FIG. 4 illustrates reconstructed images of a patient chest scan. More specifically, FIG. 4 includes an image 70 reconstructed with one of the original algorithms. Bear-claw artifacts near the ribs are quite obvious. FIG. 4 also includes an error image 72 (ξ). It is clear that the error pattern resembles that of the original artifacts. FIG. 4 also includes a corrected image 74 (fc). Significant improvement in artifact reduction can be observed in FIG. 4.
In the above illustration, a single threshold, h, was used to produce a single gradient image and a single set of error-candidate projections. However, other different thresholds can be selected to separate different classes of objects and perform the above sequence of operations on each class. The final image is then the original image subtracting the scaled error candidate images from all classes. For example, setting a very high threshold can isolate metal objects and produce an error candidate image for the metal. Also a somewhat lower threshold can be set to isolate any bony objects and produce another error candidate image for bones. Another threshold is set for contrast. And when obtaining the final image, the scaling factor, k, used for different object types is different for each threshold.
In another embodiment, an alternative method other than threshold is used. For example, a more sophisticated segmentation technique is used to separate metal, bone, and contrast to produce different gradient images.
In yet another embodiment, more than three adjacent images are used to produce the gradient image. For example, neighboring N images are used with a filtering technique to produce a gradient image.

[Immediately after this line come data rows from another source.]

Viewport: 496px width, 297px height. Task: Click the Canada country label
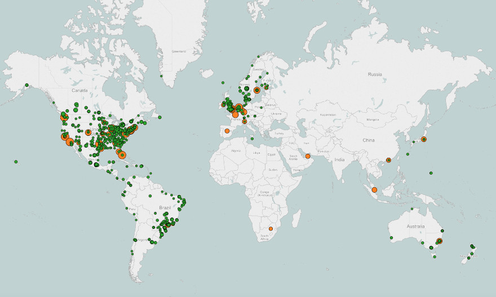79,90
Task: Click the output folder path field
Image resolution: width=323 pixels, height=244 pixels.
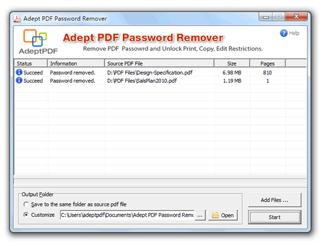Action: pyautogui.click(x=127, y=215)
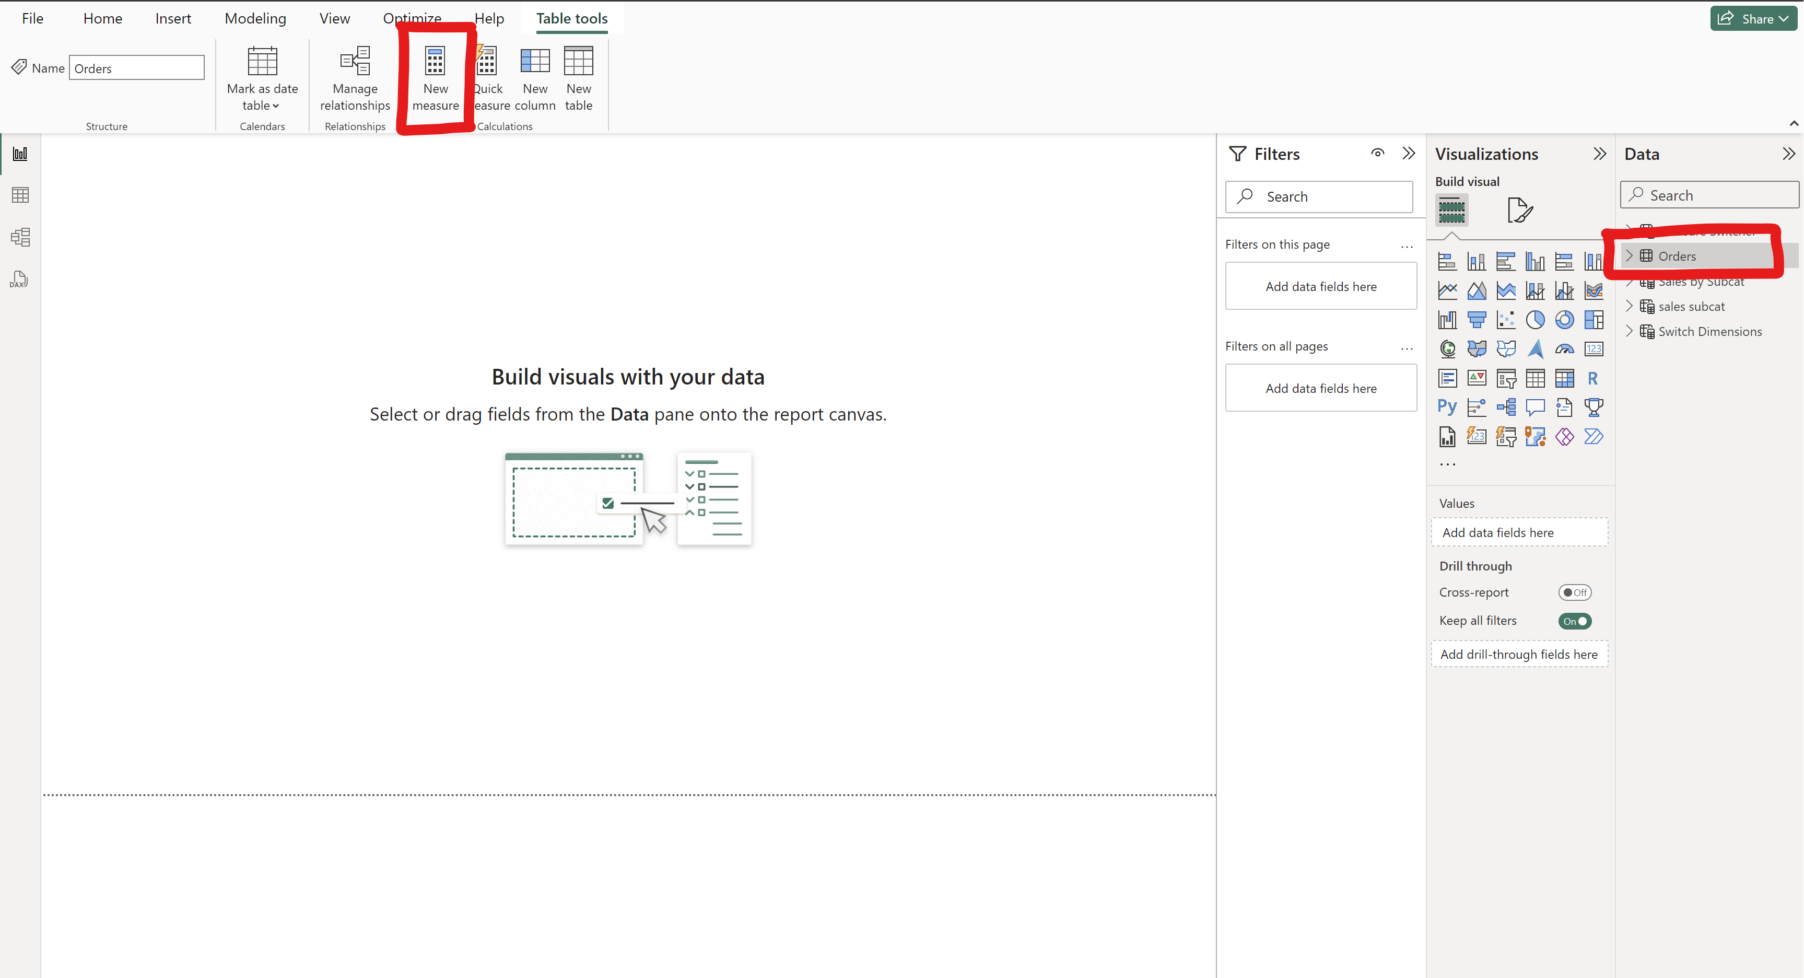This screenshot has height=978, width=1804.
Task: Select the pie chart visualization icon
Action: tap(1536, 318)
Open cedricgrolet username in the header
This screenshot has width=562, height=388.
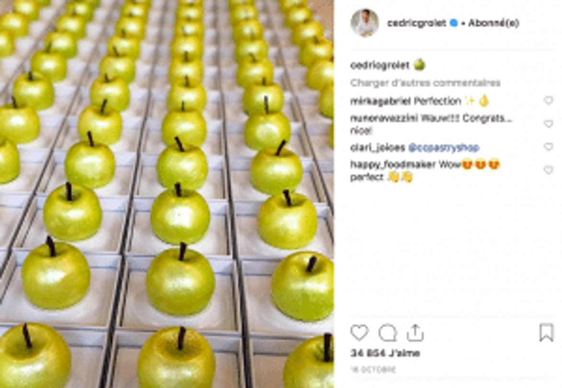[x=416, y=23]

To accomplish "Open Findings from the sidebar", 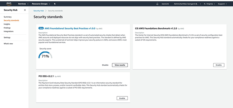I will pos(7,28).
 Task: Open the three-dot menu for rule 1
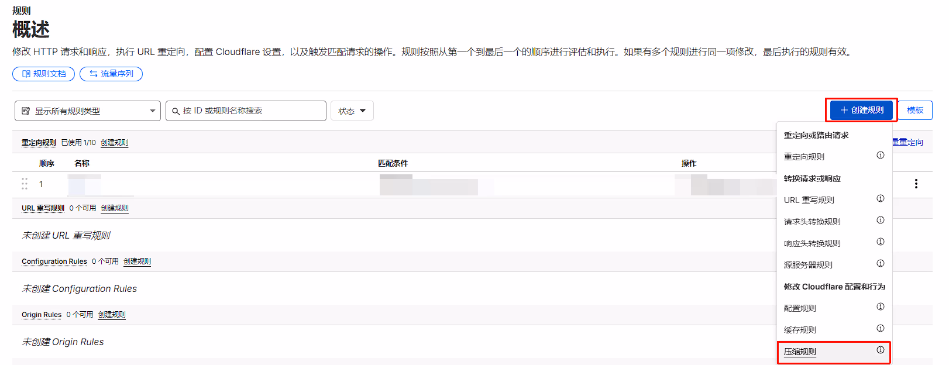click(x=916, y=184)
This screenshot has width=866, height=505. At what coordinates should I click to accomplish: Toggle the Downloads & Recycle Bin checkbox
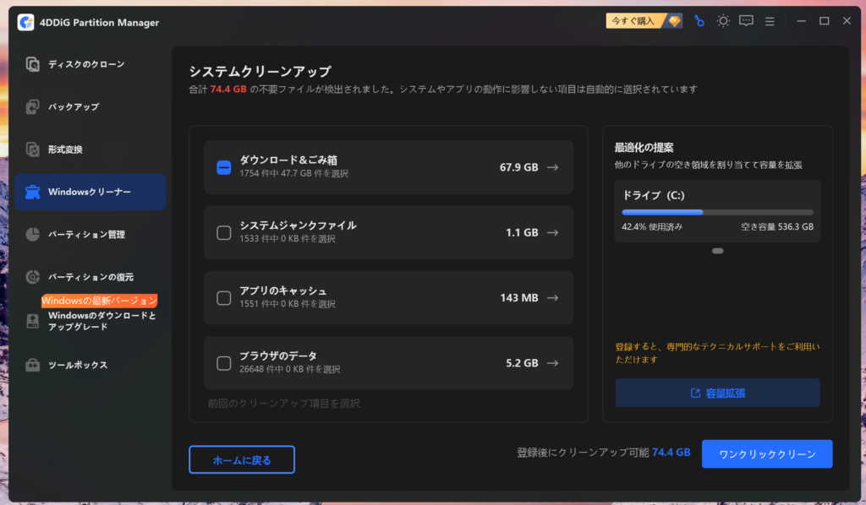point(223,167)
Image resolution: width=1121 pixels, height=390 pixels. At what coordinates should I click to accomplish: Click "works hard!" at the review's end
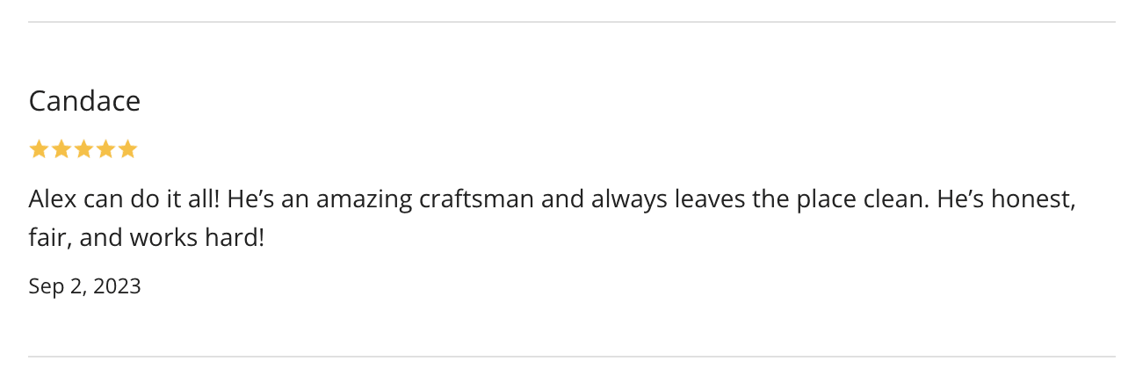pos(197,237)
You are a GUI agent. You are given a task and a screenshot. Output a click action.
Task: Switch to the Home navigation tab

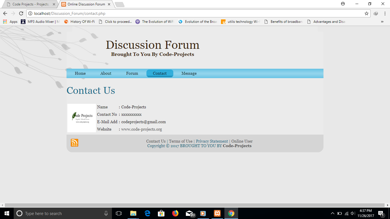(80, 73)
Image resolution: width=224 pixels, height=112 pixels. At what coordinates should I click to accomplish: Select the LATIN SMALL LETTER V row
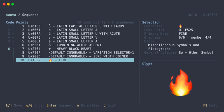tap(75, 38)
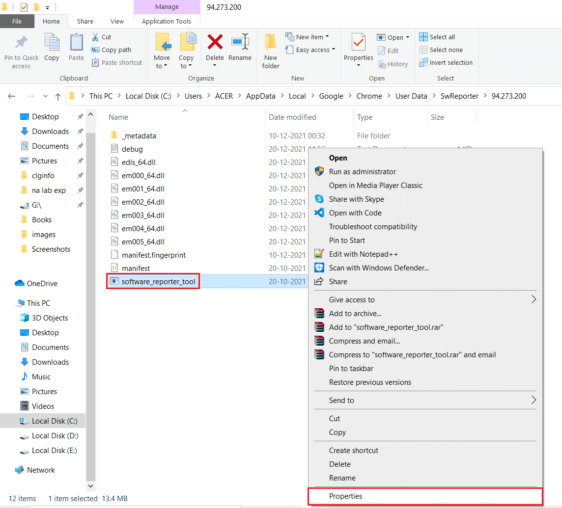
Task: Switch to the View ribbon tab
Action: pos(117,21)
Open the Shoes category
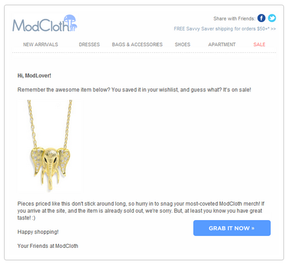Viewport: 290px width, 265px height. tap(183, 44)
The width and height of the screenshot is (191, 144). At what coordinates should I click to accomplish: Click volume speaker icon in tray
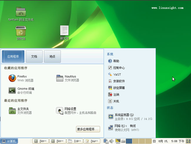pyautogui.click(x=112, y=141)
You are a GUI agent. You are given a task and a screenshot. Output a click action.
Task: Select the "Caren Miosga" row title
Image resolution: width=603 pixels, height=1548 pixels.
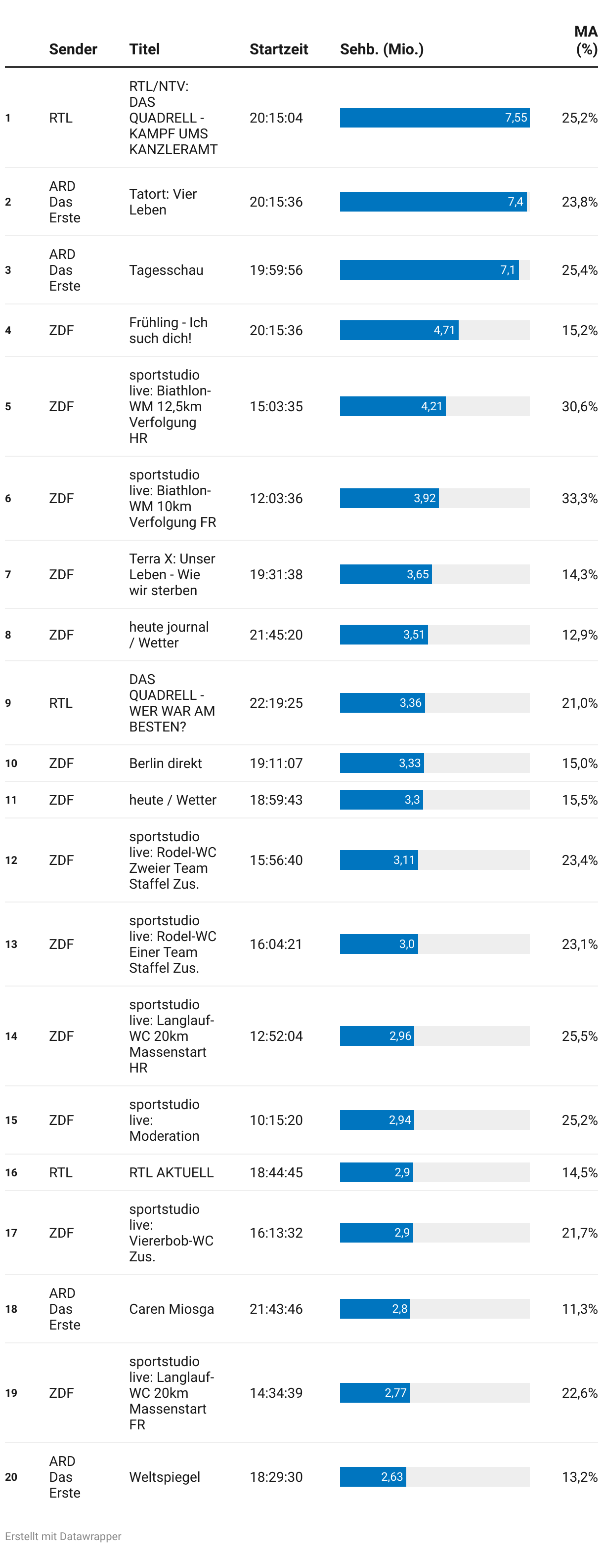pos(171,1309)
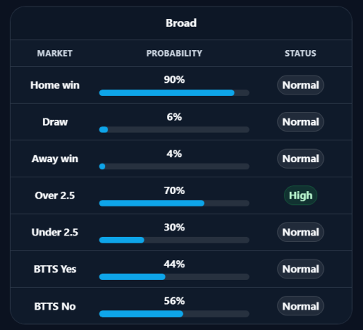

Although particular embodiments of the invention have been described and illustrated in detail, it is to be clearly understood that the same is intended by way of illustration and example only and is not to be taken by way of limitation. In addition, the CT system described herein is a “third generation” system in which both the x-ray source and detector rotate with the gantry. However, many other CT systems including “fourth generation” systems wherein the detector is a full-ring stationary detector and only the x-ray source rotates with the gantry may be used. While the invention has been described in terms of various specific embodiments, those skilled in the art will recognize that the invention can be practiced with modification within the spirit and scope of the claims.